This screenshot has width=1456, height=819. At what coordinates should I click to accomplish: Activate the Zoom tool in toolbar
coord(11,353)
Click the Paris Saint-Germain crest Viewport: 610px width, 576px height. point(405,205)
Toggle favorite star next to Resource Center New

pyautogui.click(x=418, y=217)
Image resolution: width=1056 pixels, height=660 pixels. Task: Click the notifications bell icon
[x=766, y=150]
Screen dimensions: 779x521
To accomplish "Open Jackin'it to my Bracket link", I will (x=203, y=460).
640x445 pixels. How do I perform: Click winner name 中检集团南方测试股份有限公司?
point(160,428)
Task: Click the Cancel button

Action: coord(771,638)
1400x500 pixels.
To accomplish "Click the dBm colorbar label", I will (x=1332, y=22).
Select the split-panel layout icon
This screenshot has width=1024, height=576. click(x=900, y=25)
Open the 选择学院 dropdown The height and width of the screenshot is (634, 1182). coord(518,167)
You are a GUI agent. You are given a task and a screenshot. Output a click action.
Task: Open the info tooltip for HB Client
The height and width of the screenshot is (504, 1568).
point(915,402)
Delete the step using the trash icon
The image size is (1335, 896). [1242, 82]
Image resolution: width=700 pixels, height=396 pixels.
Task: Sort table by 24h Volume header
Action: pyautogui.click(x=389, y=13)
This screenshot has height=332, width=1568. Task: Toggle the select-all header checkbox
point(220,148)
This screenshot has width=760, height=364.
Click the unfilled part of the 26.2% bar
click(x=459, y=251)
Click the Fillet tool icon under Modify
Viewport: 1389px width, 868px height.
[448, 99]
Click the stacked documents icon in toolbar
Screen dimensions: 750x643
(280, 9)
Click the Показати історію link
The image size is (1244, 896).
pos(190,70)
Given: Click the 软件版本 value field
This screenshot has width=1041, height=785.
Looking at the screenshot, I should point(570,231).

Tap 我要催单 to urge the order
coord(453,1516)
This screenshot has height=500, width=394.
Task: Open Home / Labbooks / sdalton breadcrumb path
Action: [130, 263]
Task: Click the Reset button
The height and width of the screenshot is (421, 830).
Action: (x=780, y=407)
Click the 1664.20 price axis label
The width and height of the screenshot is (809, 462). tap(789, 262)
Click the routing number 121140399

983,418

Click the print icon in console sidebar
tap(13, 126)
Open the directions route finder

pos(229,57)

- [Aim]
Repeat the part of the records that opens at their beginning and closes with the line containing "pyautogui.click(x=418, y=217)", with both ends included.

- [Exercise output]
This screenshot has width=1456, height=819. At what coordinates should I click to accomplish: Activate the Zoom tool in toolbar
coord(11,353)
Click the Paris Saint-Germain crest Viewport: 610px width, 576px height. point(405,205)
Toggle favorite star next to Resource Center New

pyautogui.click(x=418, y=217)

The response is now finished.